The eurozone’s Consumer Price Index rose 2.2% year on year in August, according to Eurostat’s flash estimate, down from 2.6% in July and in line with economists’ expectations. And the core inflation rate, which shows prices without energy and food costs, was slightly down at 2.8%, from 2.9% in July.
“After the spike in inflation we witnessed in July, investors will be glad to see that this number abated in August, falling back to 2.2%,” said Michael Field, European market strategist at Morningstar. “This 40 basis point fall now puts us back within touching distance of the European Central Bank’s targeted level.”
Core inflation remains materially higher than the 2% targeted inflation level; however, “it is at least moving in the right direction,” said Field.
In August’s preliminary inflation figure, the greatest contribution is expected to come from services (4.2%, compared with 4% in July), followed by food, alcohol and tobacco (2.4%, compared with 2.3% in July), non-energy industrial goods (0.4%), energy (-3%, compared to +1,2% in July) and according to Eurostat.
“Falling energy prices were the driving force behind the expected decline in the inflation rate in the eurozone,” said Ulrike Kastens, European economist at DWS. “They fell by 3% in August and ensured that the rise in the cost of living slowed to 2.2%.”
Commenting on service inflation, a key metric for the European Central Bank, Bert Colijn, senior economist at ING, said that “in part, the increase was because of French services inflation, which ticked up on the back of the Olympics in August. In any case, services inflation is not yet moving down much for the moment.”
Prices Went Down in Most Eurozone Economies
Country-level data showed a fall in most of the eurozone economies. According to preliminary data from the federal statistics office released on Thursday, August 29, in Germany prices were 1.97% higher year on year, notably below consensus expectations for 2.2%, and down from 2.6% in July. In France, the headline inflation rate was 2.2% higher year on year, down from 2,7% in July, according to statistic agency Insee.
It is the lowest rate in three years, but slightly above expectations, driven by upside pressure from services inflation, in particular, strong accommodation and transport services. This can likely be explained through one-off pricing effects related to the Paris Olympics in France.
In Spain, price rises surprised slightly to the downside with a 2.2% increase, according to flash data from the local statistics office. In Italy, the Consumer Price Index increased by 1.1% on annual basis (from 1.3% in July), according to ISTAT’s preliminary estimates. The data are below market expectations of 1.2%, mainly due to the prices of non-regulated energy products (from -6.0% to -8.6%).
ECB Expected to Cut Rates Next Month
The next ECB monetary policy meeting will take place in Frankfurt on September 12, and economists largely expect an interest rate cut. Markets are betting on a quarter-point cut in ECB’s benchmark interest rate to 3.5%.
“With inflation seemingly settling at or around where we need it to be, and unemployment stable, the ECB should be reaffirmed in its course of action. This sets us up nicely for further rate cuts this year,” said Morningstar’s Field.

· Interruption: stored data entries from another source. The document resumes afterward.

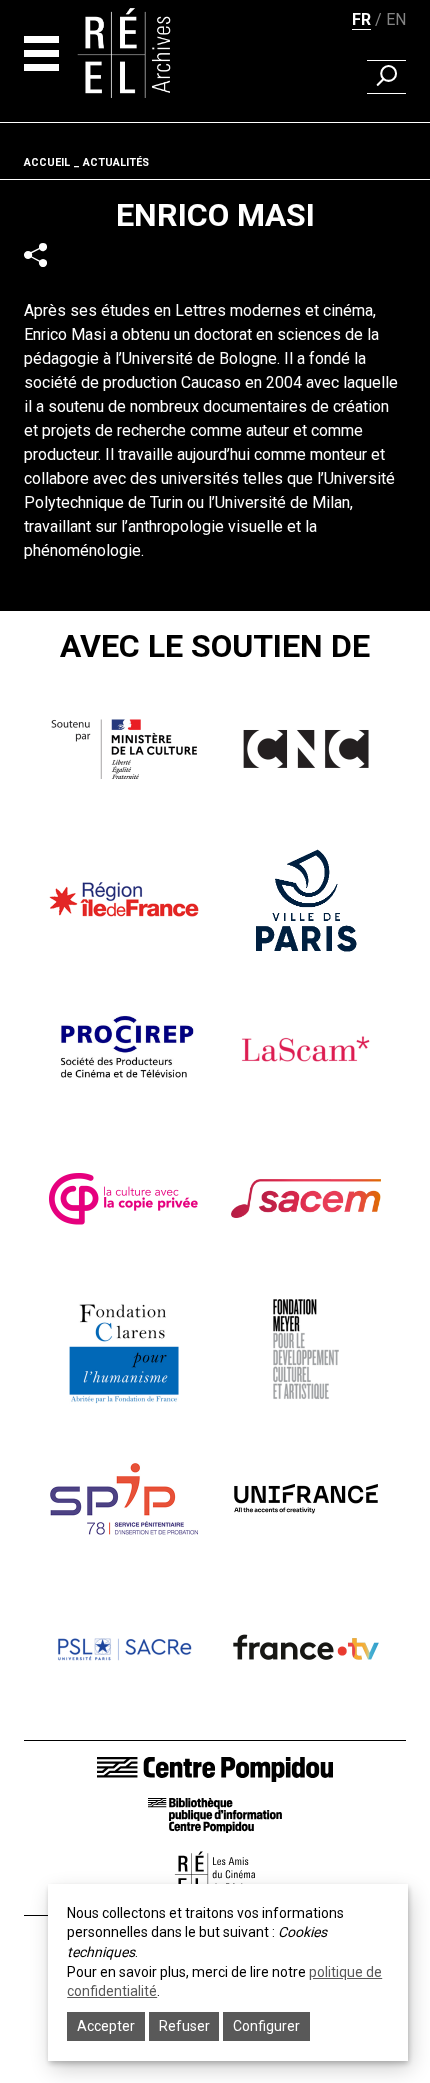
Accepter (106, 2026)
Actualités (116, 162)
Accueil (47, 162)
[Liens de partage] (35, 255)
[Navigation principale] (41, 53)
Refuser (184, 2026)
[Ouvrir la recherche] (386, 77)
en (396, 19)
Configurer (266, 2026)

Natasha May, global market analyst at J.P. Morgan Asset Management, said:
“The ECB’s September meeting is unlikely to be the most consequential rate decision of the month, but today’s inflation release clears the way for a second eurozone rate cut. To justify taking its foot further off the brake, the Governing Council can point to the lowest headline inflation reading in three years.”

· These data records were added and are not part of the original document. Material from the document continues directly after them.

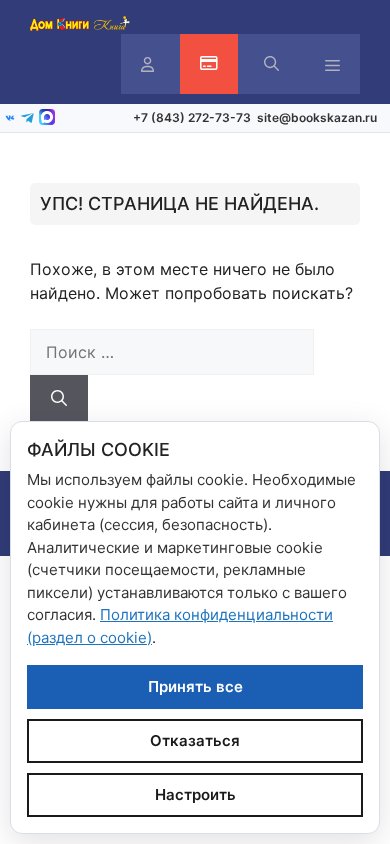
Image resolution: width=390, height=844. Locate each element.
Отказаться (195, 740)
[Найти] (59, 398)
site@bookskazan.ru (317, 117)
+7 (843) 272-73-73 (192, 117)
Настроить (195, 794)
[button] (271, 64)
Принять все (195, 686)
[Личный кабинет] (147, 64)
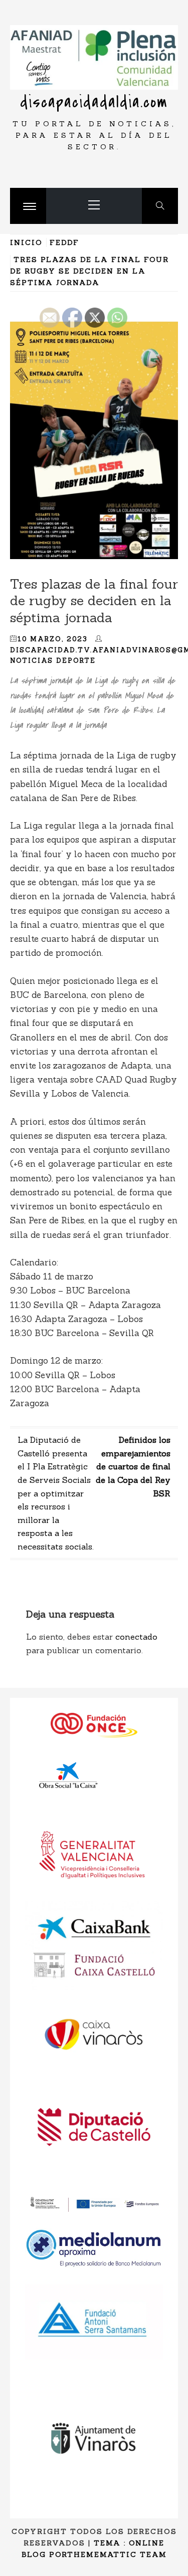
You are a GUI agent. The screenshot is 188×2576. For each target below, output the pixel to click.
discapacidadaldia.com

The ECB meeting will be ahead of Federal Reserve’s on monetary policy that will take place on September 17 and 18. The ECB President, Christine Lagarde, has several times stressed the European Central Bank independence from the Fed, and JP Morgan’s May thinks this is for good reasons.

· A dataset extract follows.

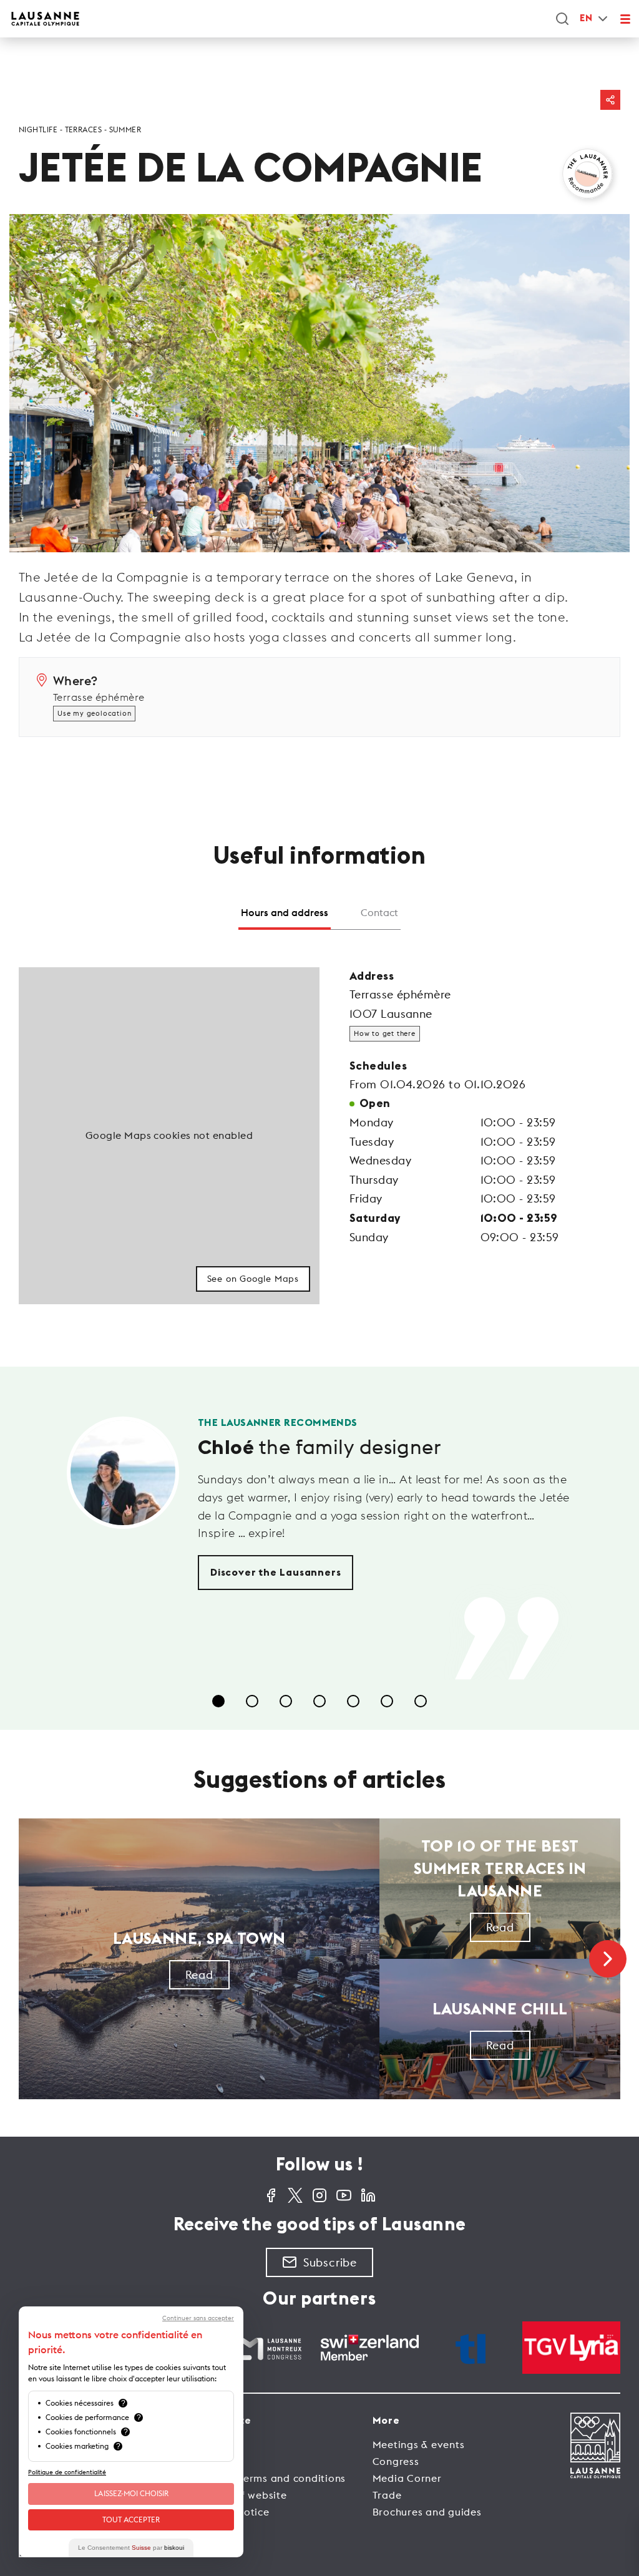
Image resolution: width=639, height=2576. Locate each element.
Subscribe (330, 2262)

“Eurozone inflation is closer to target, eurozone financial conditions are much tighter, and activity data has been weaker,” she said.
“And while this month’s inflation decline was mostly driven by the energy component of the inflation basket, forward-looking wage indicators suggest even sticky services inflation should ease over the coming quarters. Broadly, the ECB’s hawkishness has had the intended effect. While upcoming inflation numbers could prove bumpy, the Governing Council should feel comfortable opting for another rate cut before the Fed takes its first step.”
The ECB’s minutes recently published minutes showed the central bank is still quite wary of services inflation and second-round effects in wage data. Consequently, “markets are waiting for upcoming data to decide on the move, as they’re now evenly divided over a 25-bps cut in October and ECB officials offered little guidance on this in the Jackson Hole Symposium”, said Christophe Boucher, chief investment officer at ABN AMRO Investment Solutions.